Exercise passage:
* * *
The following is a summary of “Development of an emergency department triage tool to predict admission or discharge for older adults,” published in the February 2025 issue of International Journal of Emergency Medicine by Abugroun et al.
Older adults (OAs) arrived at Emergency Departments (ED) with complex conditions, necessitating triage models for effective disposition decisions, though existing models often proved inadequate for this group.
Researchers conducted a retrospective study to introduce a triage model that improved early risk stratification and disposition planning for this population.
They analyzed National Hospital Ambulatory Medical Care Survey data (2015–2019) for individuals with ED aged ≥60 years, excluding those who died in the ED or left against medical advice. Key predictors were selected through least absolute shrinkage and selection operator (LASSO) and backward stepwise selection. Model performance was measured using area under the receiver operating characteristic curve (AUC) and calibration plots, while decision curve analysis assessed clinical utility. Risk thresholds (< 0.1, 0.1–0.5, > 0.5) classified individuals into low, moderate, and high-risk groups, ensuring a balance between sensitivity and specificity.
The results showed that out of 13,431 individuals, 3,180 (23.7%) required admission. Key predictors included ambulance arrival, chronic conditions, gastrointestinal bleeding, and abnormal vital signs. The model demonstrated strong discrimination (AUC 0.73) and reliable calibration, confirmed through 10-fold cross-validation (mean AUC 0.73, SD 0.02). Decision curve analysis indicated net benefit across clinically relevant thresholds. At 0.1 and 0.5 thresholds, 18.9% were classified as low-risk (91.2% accuracy) and 7.9% as high-risk (57.7% accuracy). Adjusting thresholds to 0.2 and 0.4 expanded low-risk (55.4%, 87.9% accuracy) and high-risk (14.1%, 53.7% accuracy) groups.
Investigators concluded that this OA-focused risk score, using readily available data, enhanced early discharge, prioritized admissions for high-risk patients, and improved ED care delivery.
* * *
Work order:
According to the triage tool summary, why did the researchers develop a new triage model for older adults? Answer in one to three sentences.

Data block:
* * *
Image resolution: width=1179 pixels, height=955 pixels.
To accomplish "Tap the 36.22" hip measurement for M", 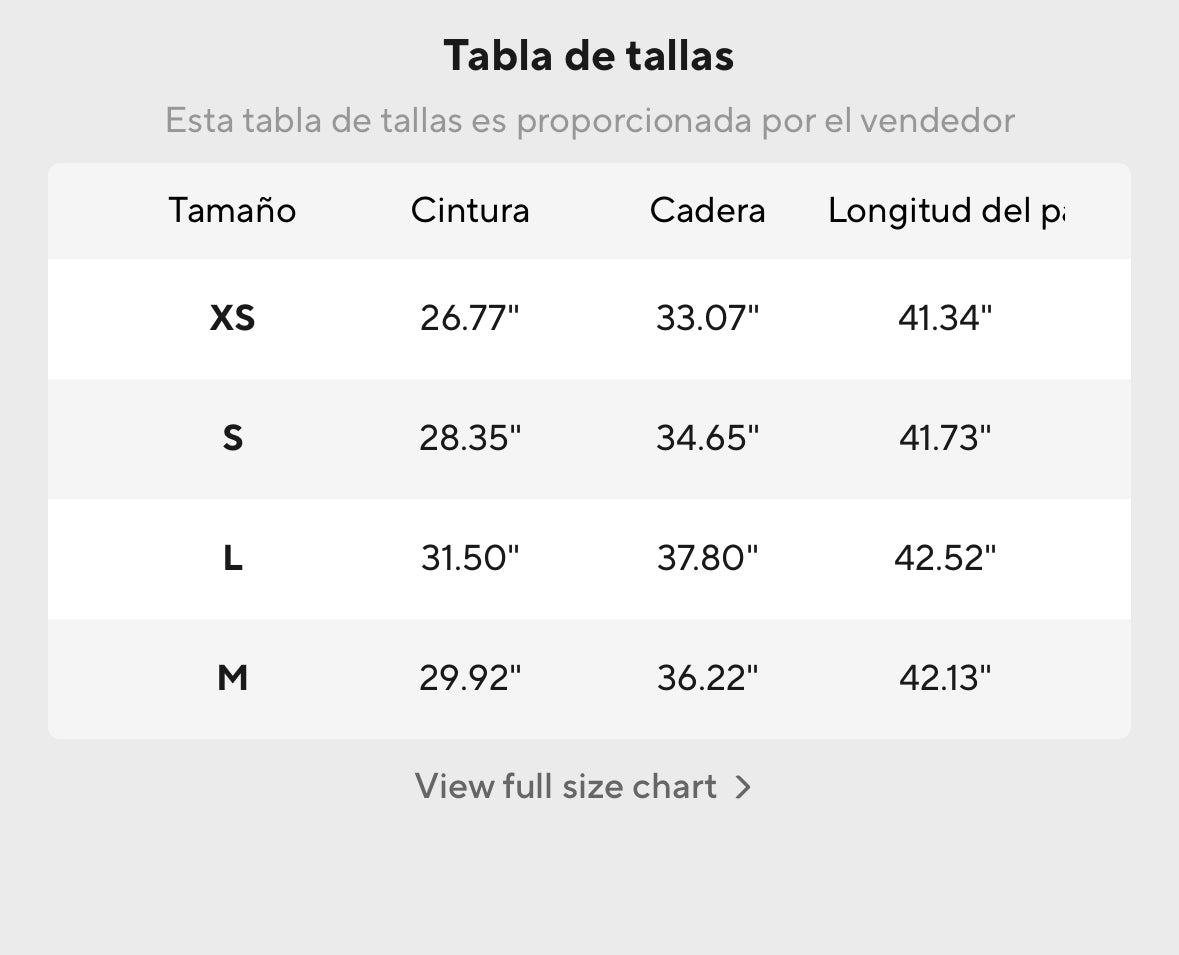I will 707,678.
* * *
Problem solution:
Older adults arrive at emergency departments with complex conditions, so triage models are needed to make effective disposition decisions, but existing models often proved inadequate for this group. The researchers therefore introduced a model meant to improve early risk stratification and disposition planning for older adults.